The records section start

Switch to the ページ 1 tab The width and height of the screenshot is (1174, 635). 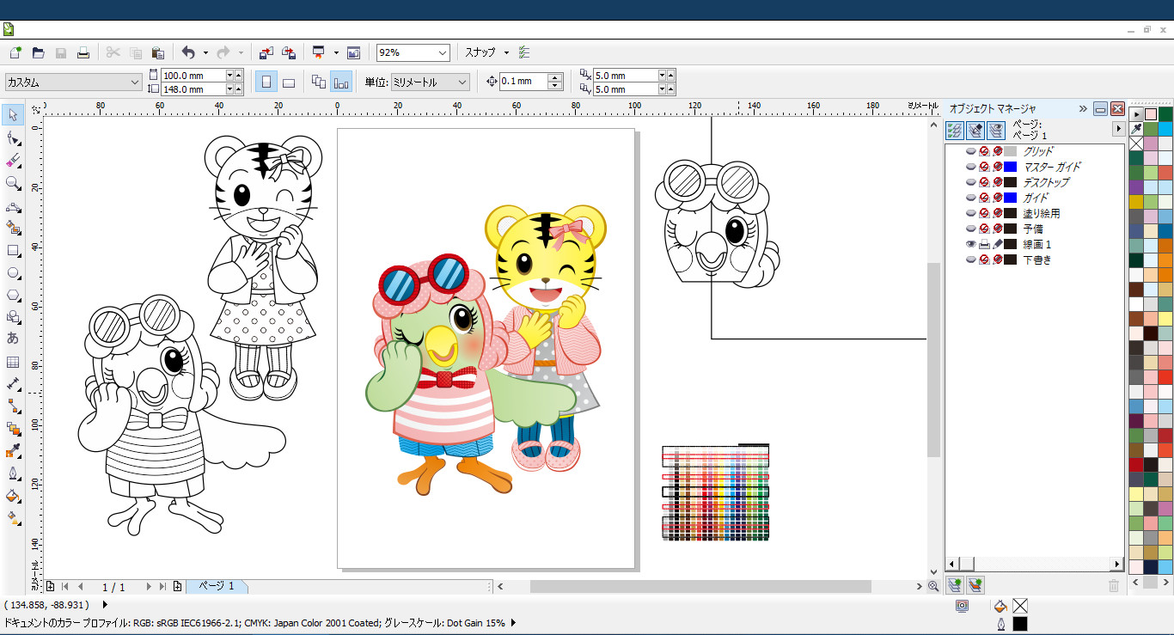217,586
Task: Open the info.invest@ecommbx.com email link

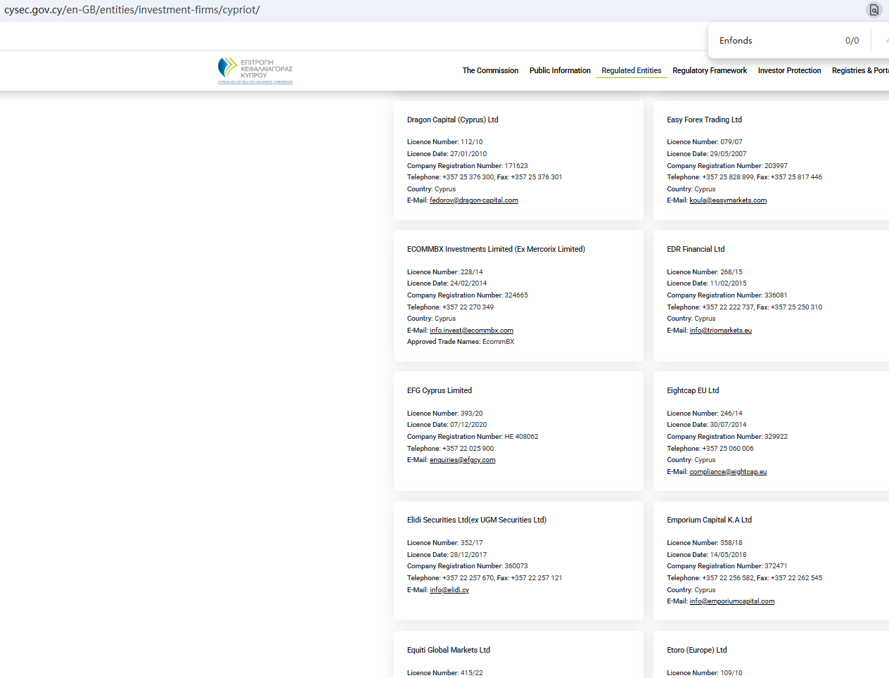Action: pos(471,331)
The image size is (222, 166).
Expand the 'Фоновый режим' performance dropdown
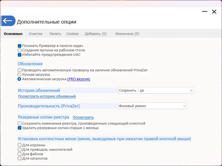(x=152, y=106)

The records section end

#### To do
Leave the pictures aside. Set down exactly the lines from the one with "The image size is (222, 166)." through the final line of the listing above.

#### Answer to the problem
The image size is (222, 166).
Expand the 'Фоновый режим' performance dropdown
(x=152, y=106)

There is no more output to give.